Featured Post


 These days, I mostly post my tech musings on Linkedin.  https://www.linkedin.com/in/seanmcgrath/

Sunday, May 30, 2010

XML in legislature/parliament environments : The centrality of line/page number citation in amendment cycles

Last time I talked about KLISS, I listed 7 reasons why the standard analysis of how XML can/should be used in legislatures/parliaments is simple, elegant and (I would argue), wrong.

The first reason I listed in support of that strong assertion is the centrality of line/page number citation in amendment cycles. That is the topic I want to address in this post.

The standard XML model goes something like this:

1 - find out what the publication/outputs are (be they paper, cd-roms, websites, e books, whatever)

2 - classify the outputs from a content perspective i.e. bills are different from journals are different from...

3 - create hierarchical schemas that capture the logical structure of the outputs. Separate out the logical structure from the "accidents" of the rendering you are looking at. I.e. separate the content from the presentation of the content.

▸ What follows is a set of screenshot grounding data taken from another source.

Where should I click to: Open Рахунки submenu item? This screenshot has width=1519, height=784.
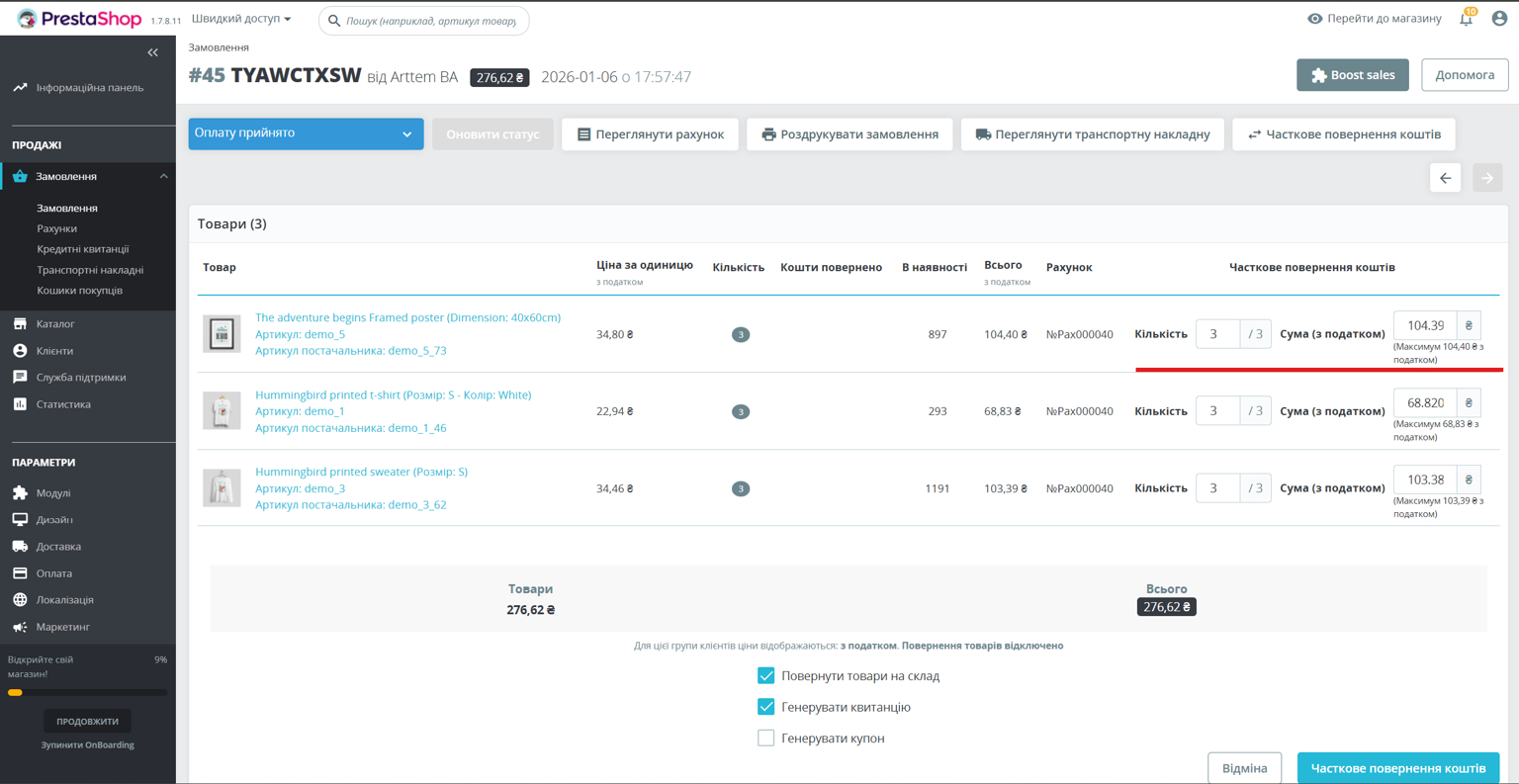(x=56, y=228)
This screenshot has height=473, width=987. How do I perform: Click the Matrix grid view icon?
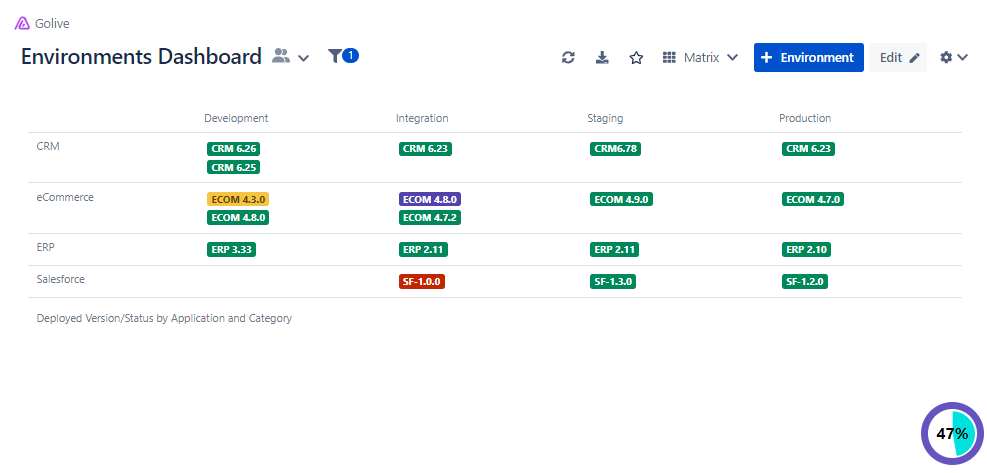pyautogui.click(x=670, y=58)
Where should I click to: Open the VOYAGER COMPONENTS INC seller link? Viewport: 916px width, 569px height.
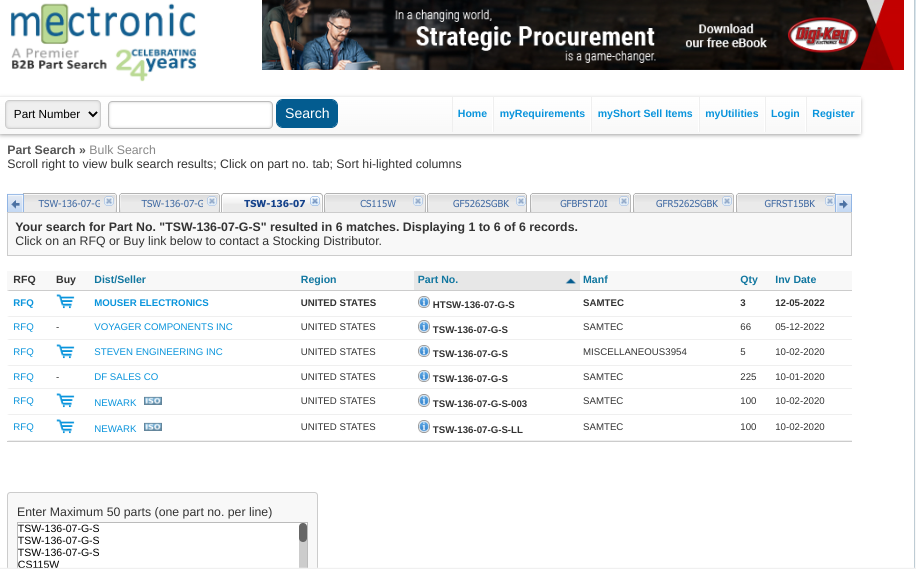pos(163,327)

Things like font, line breaks, page breaks, list ornamentations, footnote locations etc.

4 - figure out how to programmatically layer on the presentation information using stylesheet technologies, bespoke rendering algorithms etc.

5 - Create author/edit workflows that concentrate on the logical view of the data. Leave as many aspects of presentation to be applied automatically in the final publication production systems as possible.

If all goes according to plan applying this standard model, you end up in a very happy place. Your content is independent of any one output format. You can create new renderings (which creates new products) from existing content cheaply. You can search through your own content at a rich semantic level. You can re-combine your content in a myriad of different ways to create even more new products from your content. If you have done a good job of making your logical models semantically rich, you can even automate the extraction of content so well that you basically get new products from your content "for free" in terms of ongoing effort...

Now that semantically rich, machine readable data is clearly the next big thing on the internet in terms of content disemmination, you end up being able to pump out RDF triples or RDFa or microformats or good old CSV easily. You get to pop a RESTian interface on front of your repository to allow consumers to self-serve out of it if that is what you want to do.

When this works, it is a truly a thing of beauty. The value proposition is compelling. However, the history of the world is littered with examples - all the way back to the SGML days - of where it wasn't quite so simple in practice.

In order to leverage the benefits you really need to think matters through to another level of detail in all but the most trivial of publishing enterprises. Sadly, many historical XML initiatives (and SGML initatives before that), in legislatures/parliament have not gone to that extra level of analysis before breaking out XML editors and XSLT and cutting loose building systems.

Line/page numbers are a classic example of the extra level of detail I am talking about. Here are some examples:

  • An example of a floor amendment in the Illinois General Assembly
  • An example of an amendatory bill from the Irish Parliament.
  • An example of an amendatory bill from the British Parliament.
  • An example of a committee report from the US Senate

Note how important - I would argue central - line/page numbers are to what is going on here at a business level. In the standard XML model discussed above, line/page numbers are throwaway artifacts of the publishing back-end. They are not important and certainly should not be part of the logical data model.

But look at the problem from the perspective of the elected representatives, the drafting attorneys, the chamber clerks, the lobbiests,...The line/page numbers are absolutely *central* to the business process of managing how the law at time T becomes that law at time T+1 (as discussed here). It is that process - that change process - that is central to what a legislature/parliament is all about.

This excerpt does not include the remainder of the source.